On working with a lobbyist from the insurance industry-
“One individual in particular, Kevin Martin, is one of the very intellectual insurance lobbyists that represent the Independent Insurance people. Kevin is a very good friend of mine. We’ve had a good relationship in the 16 years I’ve been down in Springfield. Kevin, in all honesty, realized that, you know, this is not the big issue that some insurance companies were making. So having a good relationship with a great lobbyist on this, who represented this industry very well, was looking out to protect their interests, at the same time understood the bigger issues here and was very helpful in getting the insurance companies to stand down on trying to take this to a higher level of premium on a volunteer driver. So, I just wanted it to be on the record and make sure it is known, having a good relationship with lobbyists in the industries doesn’t hurt the effort or cause.”

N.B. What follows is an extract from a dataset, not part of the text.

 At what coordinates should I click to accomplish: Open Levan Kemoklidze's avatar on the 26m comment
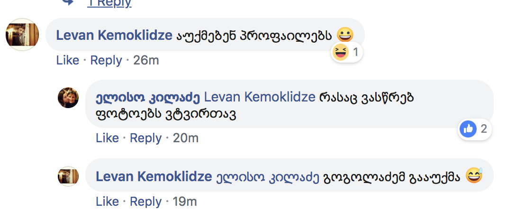pyautogui.click(x=22, y=35)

Listen to Representative Joseph Lyons’ Policy Interview

Susan Westrom

Representative Susan Westrom
Kentucky State Legislature

On becoming interested in sustainable senior transportation-
“Well, I was very fortunate in that I had a constituent within my own district who somehow had heard your message and was determined to get a program such as this up and running in Lexington, Kentucky. She quickly found that there were some barriers in the transportation regulations and realized that legislation would have to be drafted and passed in order for her to get her non-profit in Lexington. So, she contacted me and asked if we could meet.”

“She had never been involved in policy making before and had no idea, that this sounds very simple to draft a piece of legislation and get it passed, but it is not simple in anyway. In fact, I told her that if you draft a piece of legislation and get it passed within three years, you’re doing a great job. Little did I know that this constituent happened to be one of the greatest lawyers for seniors that I’ve ever met since I’ve been in office, which is now 14 years. She was incredible. With her help, I got the legislation drafted and it had the magic word, and that is no tax subsidy, no taxpayer dollars. And, since I sit on the Health and Welfare Committee, it breezed through that committee because of the substance of the bill, the authenticity of the bill, and then went over to the Senate, and I’ll be darned, but it did pass the Senate.”